At least one FWS reference shows average NRM pack size at 10, or over twice the size of GL packs as recently reported. Source: http://www.fws.gov/home/feature/2007/qandasgraywolfbiology.pdf ; see Item 12.
May 31, 2011 at 7:41 AM
Merely for those interested, this link is to Dr. James Halfpenny’s website, the page to order his wolves of YNP pack charts. these charts show photos of individuals and their relationships and other info all on a nifty 8.5×11″ laminated page. very useful for watching wolves in the park. He also has several books about the wildlife of the Rockies, including tracking guides. Might find some good data in his work as well.

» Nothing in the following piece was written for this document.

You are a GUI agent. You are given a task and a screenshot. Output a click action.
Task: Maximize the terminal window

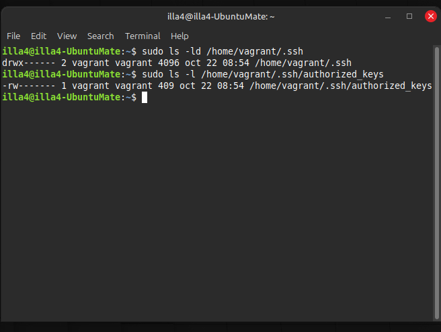pos(409,16)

FYI, Dan Stahler works for YNP; Kathie Lynch is a volunteer watcher and monitors the wolves of northern YNP, Lamar Valley area in particular and is a BOD member for the Wolf Recovery Foundation.

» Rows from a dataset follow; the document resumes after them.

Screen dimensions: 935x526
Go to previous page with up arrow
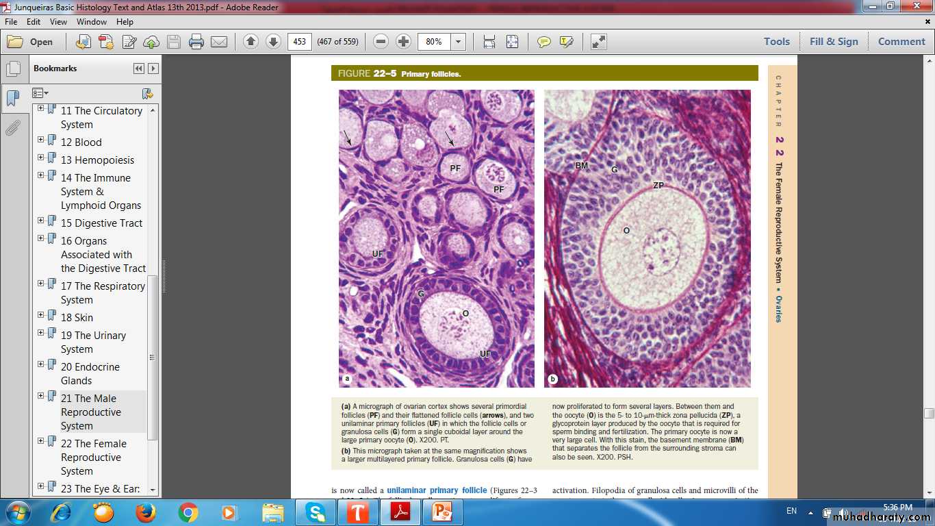click(251, 42)
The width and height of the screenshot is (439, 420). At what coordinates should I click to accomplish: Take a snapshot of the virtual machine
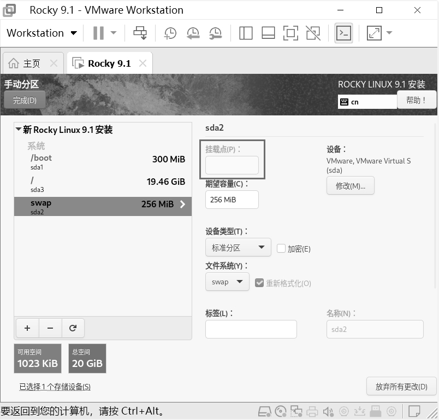click(x=170, y=33)
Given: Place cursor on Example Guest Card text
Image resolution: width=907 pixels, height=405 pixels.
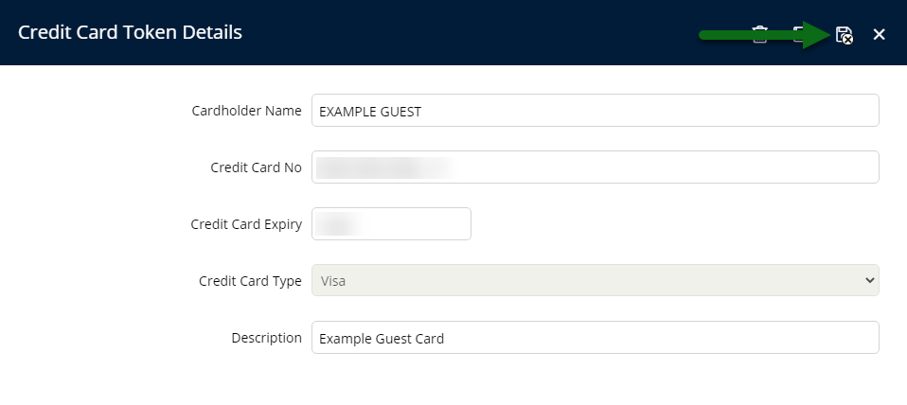Looking at the screenshot, I should click(382, 339).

You should also find some pack size and individual wolf size info from the USFWS web site: http://www.fws.gov/mountain-prairie/species/mammals/wolf/
May 31, 2011 at 7:42 AM
Oops, Dr. Halfpenny’s URL: http://www.tracknature.com/mm5/merchant.mvc?Screen=CTGY&Store_Code=IS0034&Category_Code=wfch
May 30, 2011 at 7:12 PM
+Whatever became of the Appleby/Pitman case?+
One less wolf, end of story………….
May 30, 2011 at 9:55 PM
The Fight To Save The Geese
May 31, 2011 at 3:10 AM
Wolves need a good roadmap in Utah:
May 31, 2011 at 7:23 AM
Never underestimate the power of ignorance.
May 31, 2011 at 8:48 AM
They’re already talking about removing wolves with the help of WS in Utaaaaa. As if wolves will ever have a chance to form breeding pairs in Peabrain Peay land!